▶ _PROBLEM DETAILS_
Copy every line of the data that includes the string "beside".

[Collected data]
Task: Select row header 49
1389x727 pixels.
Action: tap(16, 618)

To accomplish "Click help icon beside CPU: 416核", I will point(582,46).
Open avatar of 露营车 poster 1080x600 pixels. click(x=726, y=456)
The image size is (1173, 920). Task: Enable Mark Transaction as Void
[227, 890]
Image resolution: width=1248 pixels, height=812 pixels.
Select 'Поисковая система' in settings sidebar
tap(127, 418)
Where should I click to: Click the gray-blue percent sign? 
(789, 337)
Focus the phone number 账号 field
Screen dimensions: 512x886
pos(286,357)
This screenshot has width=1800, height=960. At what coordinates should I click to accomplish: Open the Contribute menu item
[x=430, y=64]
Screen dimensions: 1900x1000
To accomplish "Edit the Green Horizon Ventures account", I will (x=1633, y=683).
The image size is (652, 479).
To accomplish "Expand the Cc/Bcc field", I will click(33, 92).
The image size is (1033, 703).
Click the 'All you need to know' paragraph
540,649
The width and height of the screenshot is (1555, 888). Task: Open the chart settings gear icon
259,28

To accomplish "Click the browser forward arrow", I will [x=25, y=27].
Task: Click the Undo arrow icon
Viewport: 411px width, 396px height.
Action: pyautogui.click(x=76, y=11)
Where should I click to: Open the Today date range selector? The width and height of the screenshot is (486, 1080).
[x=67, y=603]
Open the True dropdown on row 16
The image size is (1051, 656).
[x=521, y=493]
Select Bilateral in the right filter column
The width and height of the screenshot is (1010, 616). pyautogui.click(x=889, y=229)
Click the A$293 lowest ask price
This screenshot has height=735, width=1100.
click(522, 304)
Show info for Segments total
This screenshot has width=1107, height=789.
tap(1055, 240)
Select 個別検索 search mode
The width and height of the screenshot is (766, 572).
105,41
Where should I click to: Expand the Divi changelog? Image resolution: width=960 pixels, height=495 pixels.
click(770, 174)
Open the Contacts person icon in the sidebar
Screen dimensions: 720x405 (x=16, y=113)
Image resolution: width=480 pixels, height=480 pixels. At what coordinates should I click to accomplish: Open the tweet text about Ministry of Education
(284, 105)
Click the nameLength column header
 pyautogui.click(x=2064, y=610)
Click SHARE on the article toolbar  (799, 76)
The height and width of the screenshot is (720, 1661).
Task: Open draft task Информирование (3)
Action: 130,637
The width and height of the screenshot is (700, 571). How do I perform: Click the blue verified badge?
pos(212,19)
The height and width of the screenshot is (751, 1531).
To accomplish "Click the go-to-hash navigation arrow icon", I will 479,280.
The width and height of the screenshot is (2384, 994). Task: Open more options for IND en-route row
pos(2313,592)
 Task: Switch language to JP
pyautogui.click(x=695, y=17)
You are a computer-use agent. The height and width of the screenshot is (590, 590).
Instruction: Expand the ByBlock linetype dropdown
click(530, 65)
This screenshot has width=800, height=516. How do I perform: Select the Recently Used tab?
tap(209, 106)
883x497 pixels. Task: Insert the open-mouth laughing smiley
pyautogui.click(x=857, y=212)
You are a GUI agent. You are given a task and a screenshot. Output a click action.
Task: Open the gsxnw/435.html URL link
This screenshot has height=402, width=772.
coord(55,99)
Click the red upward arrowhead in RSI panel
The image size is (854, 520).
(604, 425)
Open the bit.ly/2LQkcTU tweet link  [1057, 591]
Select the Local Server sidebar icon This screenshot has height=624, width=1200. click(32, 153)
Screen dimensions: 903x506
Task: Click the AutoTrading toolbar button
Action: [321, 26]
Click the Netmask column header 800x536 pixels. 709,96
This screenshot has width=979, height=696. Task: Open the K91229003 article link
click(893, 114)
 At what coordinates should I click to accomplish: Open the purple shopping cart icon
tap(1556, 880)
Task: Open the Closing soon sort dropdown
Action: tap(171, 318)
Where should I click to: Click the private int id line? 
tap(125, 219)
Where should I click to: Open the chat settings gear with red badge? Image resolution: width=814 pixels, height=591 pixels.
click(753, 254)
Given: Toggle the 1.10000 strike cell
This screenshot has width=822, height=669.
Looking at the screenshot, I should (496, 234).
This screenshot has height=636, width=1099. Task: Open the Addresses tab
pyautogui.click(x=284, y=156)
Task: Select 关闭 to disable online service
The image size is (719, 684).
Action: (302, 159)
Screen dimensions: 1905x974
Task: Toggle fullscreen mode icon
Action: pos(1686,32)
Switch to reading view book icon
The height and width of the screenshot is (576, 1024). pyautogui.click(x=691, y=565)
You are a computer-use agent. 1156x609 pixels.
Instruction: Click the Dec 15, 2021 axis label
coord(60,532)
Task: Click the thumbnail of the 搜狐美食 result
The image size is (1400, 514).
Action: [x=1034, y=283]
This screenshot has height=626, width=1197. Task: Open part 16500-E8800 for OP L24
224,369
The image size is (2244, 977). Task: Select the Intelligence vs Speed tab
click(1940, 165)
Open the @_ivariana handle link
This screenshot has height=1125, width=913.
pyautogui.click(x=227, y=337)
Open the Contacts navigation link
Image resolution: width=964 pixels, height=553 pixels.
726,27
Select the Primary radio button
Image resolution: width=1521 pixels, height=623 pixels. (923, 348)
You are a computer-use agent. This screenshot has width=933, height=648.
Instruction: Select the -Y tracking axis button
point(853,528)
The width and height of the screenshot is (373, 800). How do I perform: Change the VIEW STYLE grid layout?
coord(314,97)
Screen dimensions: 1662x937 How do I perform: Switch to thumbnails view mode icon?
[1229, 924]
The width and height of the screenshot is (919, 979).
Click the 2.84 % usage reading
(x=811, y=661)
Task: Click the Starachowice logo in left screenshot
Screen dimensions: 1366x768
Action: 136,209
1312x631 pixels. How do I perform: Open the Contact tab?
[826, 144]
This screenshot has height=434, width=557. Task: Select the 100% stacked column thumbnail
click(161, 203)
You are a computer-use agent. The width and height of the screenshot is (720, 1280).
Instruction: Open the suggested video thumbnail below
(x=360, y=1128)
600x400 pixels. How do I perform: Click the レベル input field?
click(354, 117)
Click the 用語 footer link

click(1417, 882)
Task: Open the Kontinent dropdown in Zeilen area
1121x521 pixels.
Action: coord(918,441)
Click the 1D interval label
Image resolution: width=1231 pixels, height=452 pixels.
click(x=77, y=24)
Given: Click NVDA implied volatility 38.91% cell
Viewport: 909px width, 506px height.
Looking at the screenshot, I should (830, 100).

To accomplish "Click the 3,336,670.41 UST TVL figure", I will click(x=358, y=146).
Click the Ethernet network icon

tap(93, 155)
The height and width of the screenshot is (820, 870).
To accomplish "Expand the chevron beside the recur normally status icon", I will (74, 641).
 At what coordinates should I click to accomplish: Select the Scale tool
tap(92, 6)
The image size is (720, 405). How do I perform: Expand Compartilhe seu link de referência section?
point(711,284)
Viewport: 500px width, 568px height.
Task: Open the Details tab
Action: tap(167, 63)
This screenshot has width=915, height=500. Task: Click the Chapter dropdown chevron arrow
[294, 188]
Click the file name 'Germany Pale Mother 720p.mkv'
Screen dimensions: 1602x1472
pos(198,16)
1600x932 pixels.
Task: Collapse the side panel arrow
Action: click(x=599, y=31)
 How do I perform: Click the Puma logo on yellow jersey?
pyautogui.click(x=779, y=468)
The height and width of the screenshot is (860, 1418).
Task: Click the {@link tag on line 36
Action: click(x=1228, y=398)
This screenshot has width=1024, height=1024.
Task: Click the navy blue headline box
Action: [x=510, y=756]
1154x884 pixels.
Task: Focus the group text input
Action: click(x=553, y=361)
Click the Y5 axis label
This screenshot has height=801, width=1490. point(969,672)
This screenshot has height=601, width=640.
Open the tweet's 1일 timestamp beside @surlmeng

▶ _SOLUTION_
To accomplish "Click help icon beside CPU: 416核", I will point(582,46).
To accomplish "Expand the chevron beside the recur normally status icon", I will (74, 641).
Open the tweet's 1일 timestamp beside @surlmeng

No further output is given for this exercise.